Every record below needs to be retyped exactly as it appears.

TASK MATERIAL:
----------------

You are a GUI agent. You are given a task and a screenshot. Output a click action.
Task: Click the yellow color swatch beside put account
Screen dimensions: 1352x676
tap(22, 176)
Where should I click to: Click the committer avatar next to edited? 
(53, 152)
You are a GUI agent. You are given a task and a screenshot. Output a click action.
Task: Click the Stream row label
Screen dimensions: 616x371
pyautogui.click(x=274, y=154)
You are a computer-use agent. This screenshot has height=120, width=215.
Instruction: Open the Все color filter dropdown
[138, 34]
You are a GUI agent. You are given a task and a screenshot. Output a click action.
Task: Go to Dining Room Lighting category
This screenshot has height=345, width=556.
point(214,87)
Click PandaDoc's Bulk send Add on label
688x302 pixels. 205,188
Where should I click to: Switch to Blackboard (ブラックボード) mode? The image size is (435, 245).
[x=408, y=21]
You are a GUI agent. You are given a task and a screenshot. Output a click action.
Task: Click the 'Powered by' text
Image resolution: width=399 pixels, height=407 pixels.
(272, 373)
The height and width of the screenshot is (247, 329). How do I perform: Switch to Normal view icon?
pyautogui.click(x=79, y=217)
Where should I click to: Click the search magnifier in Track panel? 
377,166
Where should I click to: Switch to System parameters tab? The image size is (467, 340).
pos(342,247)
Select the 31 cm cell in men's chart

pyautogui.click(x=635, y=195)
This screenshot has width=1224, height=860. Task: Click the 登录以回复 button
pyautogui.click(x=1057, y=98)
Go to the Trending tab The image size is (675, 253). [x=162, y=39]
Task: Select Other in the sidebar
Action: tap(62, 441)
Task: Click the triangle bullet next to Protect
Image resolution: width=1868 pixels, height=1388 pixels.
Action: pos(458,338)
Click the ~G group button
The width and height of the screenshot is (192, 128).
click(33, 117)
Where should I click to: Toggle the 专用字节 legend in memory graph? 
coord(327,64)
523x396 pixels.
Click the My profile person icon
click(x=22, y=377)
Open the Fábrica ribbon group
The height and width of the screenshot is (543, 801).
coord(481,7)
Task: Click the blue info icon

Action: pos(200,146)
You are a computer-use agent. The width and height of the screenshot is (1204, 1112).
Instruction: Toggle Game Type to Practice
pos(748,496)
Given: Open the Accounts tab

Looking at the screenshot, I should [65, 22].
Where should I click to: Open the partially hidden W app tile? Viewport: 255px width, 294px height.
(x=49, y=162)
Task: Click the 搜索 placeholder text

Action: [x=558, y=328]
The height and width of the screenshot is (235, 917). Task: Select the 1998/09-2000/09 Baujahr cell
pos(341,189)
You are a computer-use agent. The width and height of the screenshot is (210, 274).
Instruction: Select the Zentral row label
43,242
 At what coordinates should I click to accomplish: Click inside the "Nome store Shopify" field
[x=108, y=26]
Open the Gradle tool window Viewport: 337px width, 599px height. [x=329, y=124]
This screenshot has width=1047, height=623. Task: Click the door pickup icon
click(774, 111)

----------------

TASK RESPONSE:
You are a GUI agent. You are given a task and a screenshot. Output a click action.
Task: Click the yellow color swatch beside put account
Screen dimensions: 1352x676
tap(22, 176)
Where should I click to: Click the committer avatar next to edited? 
(53, 152)
You are a GUI agent. You are given a task and a screenshot. Output a click action.
Task: Click the Stream row label
Screen dimensions: 616x371
pyautogui.click(x=274, y=154)
You are a computer-use agent. This screenshot has height=120, width=215.
Instruction: Open the Все color filter dropdown
[138, 34]
You are a GUI agent. You are given a task and a screenshot. Output a click action.
Task: Go to Dining Room Lighting category
This screenshot has height=345, width=556.
point(214,87)
Click PandaDoc's Bulk send Add on label
688x302 pixels. 205,188
Where should I click to: Switch to Blackboard (ブラックボード) mode? The image size is (435, 245).
[x=408, y=21]
You are a GUI agent. You are given a task and a screenshot. Output a click action.
Task: Click the 'Powered by' text
Image resolution: width=399 pixels, height=407 pixels.
(272, 373)
The height and width of the screenshot is (247, 329). How do I perform: Switch to Normal view icon?
pyautogui.click(x=79, y=217)
Where should I click to: Click the search magnifier in Track panel? 
377,166
Where should I click to: Switch to System parameters tab? The image size is (467, 340).
pos(342,247)
Select the 31 cm cell in men's chart

pyautogui.click(x=635, y=195)
This screenshot has width=1224, height=860. Task: Click the 登录以回复 button
pyautogui.click(x=1057, y=98)
Go to the Trending tab The image size is (675, 253). [x=162, y=39]
Task: Select Other in the sidebar
Action: tap(62, 441)
Task: Click the triangle bullet next to Protect
Image resolution: width=1868 pixels, height=1388 pixels.
Action: pos(458,338)
Click the ~G group button
The width and height of the screenshot is (192, 128).
click(33, 117)
Where should I click to: Toggle the 专用字节 legend in memory graph? 
coord(327,64)
523x396 pixels.
Click the My profile person icon
click(x=22, y=377)
Open the Fábrica ribbon group
The height and width of the screenshot is (543, 801).
coord(481,7)
Task: Click the blue info icon

Action: pos(200,146)
You are a computer-use agent. The width and height of the screenshot is (1204, 1112).
Instruction: Toggle Game Type to Practice
pos(748,496)
Given: Open the Accounts tab

Looking at the screenshot, I should [65, 22].
Where should I click to: Open the partially hidden W app tile? Viewport: 255px width, 294px height.
(x=49, y=162)
Task: Click the 搜索 placeholder text

Action: [x=558, y=328]
The height and width of the screenshot is (235, 917). Task: Select the 1998/09-2000/09 Baujahr cell
pos(341,189)
You are a computer-use agent. The width and height of the screenshot is (210, 274).
Instruction: Select the Zentral row label
43,242
 At what coordinates should I click to accomplish: Click inside the "Nome store Shopify" field
[x=108, y=26]
Open the Gradle tool window Viewport: 337px width, 599px height. [x=329, y=124]
This screenshot has width=1047, height=623. Task: Click the door pickup icon
click(774, 111)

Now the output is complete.